I’ve heard from patients and red in the news about the fact that Pradaxa cannot be reversed with vitamin K like warfarin can. I think this is a seriously flawed argument. The Pradaxa half-life is short enough that requires twice daily dosing (12-17 hours) and within about 36 hours after the last dose of Pradaxa it’s anticoagulation effect should be largely gone in patients with normal renal function. When using vitamin K as an antidote warfarin it takes a day or two for significant hepatic metabolism of the coagulation factors inhibited by warfarin and I seriously doubt if use of vitamin K leads to a reversal of the anti-coagulation in warfarin patients any faster than or even as fast as simply discontinuation of Pradaxa therapy. It’s true that in major emergencies either fresh frozen plasma or other coagulation factor products can be used as an infusion to reverse the quite neuropathy in warfarin use. Pradaxa works directly as an inhibitor of coagulation, so its anticoagulation effect should be less responsive  to this type of therapy. Still I suspect that the argument that there’s no antidote for Pradaxa is less important clinically than it sounds in newsprint.

It will be interesting to see how the aftermarket evaluation of Pradaxa and the other newer anticoagulants bears out. Patients taking Pradaxa seem to certainly appreciate not needing to have frequent coagulation clinic visits to monitor their quite elation status necessary with warfarin use, and so far thankfully I’m not aware of any of my patients who have had bleeding complications from Pradaxa. I seem to see the current local cardiologists still prescribing Pradaxa fairly frequently and my expectations are that as more data comes to bear on the situation Pradaxa will be found to have a bleeding complication rate fairly similar to warfarin. Stay tuned for more updates regarding Pradaxa side effects and efficacy as they become available.

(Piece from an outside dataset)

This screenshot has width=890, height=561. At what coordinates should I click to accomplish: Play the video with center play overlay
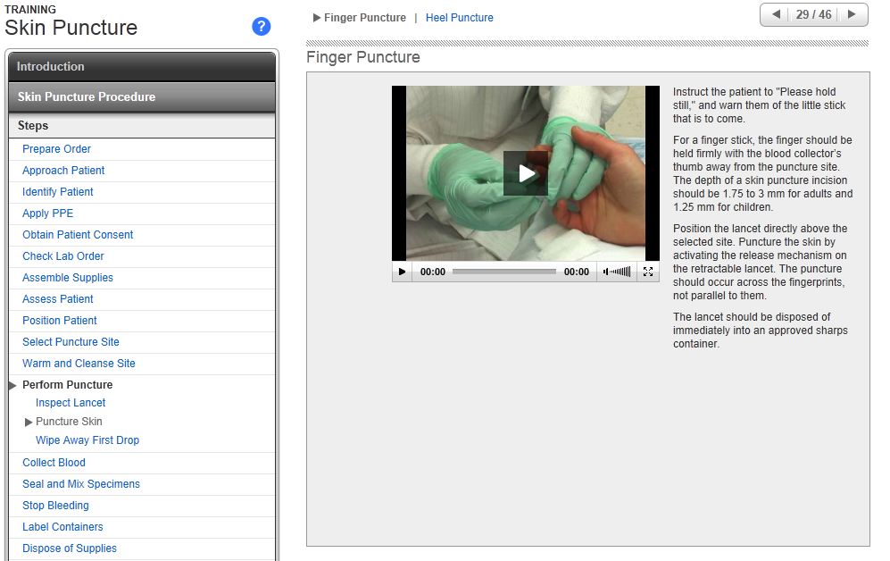pos(525,173)
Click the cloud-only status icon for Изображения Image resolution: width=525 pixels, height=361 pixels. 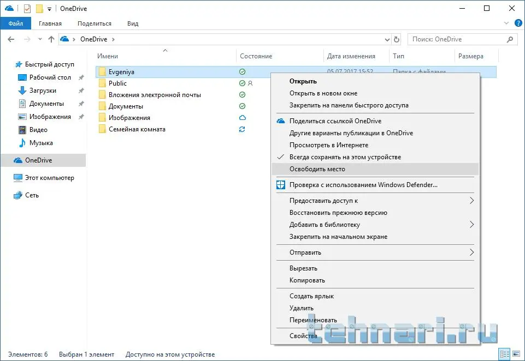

5 Responses to Pradaxa Bleeding Side Effects

  1. Dr. Pullen,

    My husband is on the following drugs for Idiopathic Dilated Cardiomyopathy with A-fib- Pradaxa, Digoxin, Enalapril, and Coreg.
    The latter 3 drugs were prescribed 16 years ago when he was first diagnosed at age 24. The Pradaxa was added August 2011. He has been experiencing mood swings and depression. Both are progressively getting worse. He will be seeing a Psychiatrist this week. But we are wondering if this could be related to the Pradaxa. I cannot find any research based evidenced to support such an argument. I am only finding scattered anecdotal evidence. I did find one weak study on 11 patients reporting that the use of Pradaxa and Bipolar medications caused anger and rage. My husband has definitely battled with depression, as nearly all heart patients do but he was once a very gentle soul who would rarely raise his voice, now it is a daily ritual that he is raging at someone. And he goes from 0 to 60 in a few seconds. Any thoughts?

  2. “It’s true that in major emergencies either fresh frozen plasma or other coagulation factor products can be used as an infusion to reverse the quite neuropathy in warfarin use.”

    How then in light of that is it a flawed argument? My understanding is that this is not an option for Pradaxa so it makes any serious injury (perhaps even a serious ulcer into a potential fatality.}

  3. I recently switched from Warfarin to Pradaxa. However, my recent blood test shows my BUN to be 21 mg/dl and the normal range is 7-18 mg/dl; while my Creatinine is 1.4 and the normal range is from .8-1.3 mg/dl.
    Does this mean that my Renal Function is not Normal? I am taking 150 mg Pradaxa twice daily. Do I need to have a lower dosage? Your opinion is very much aprpeciated.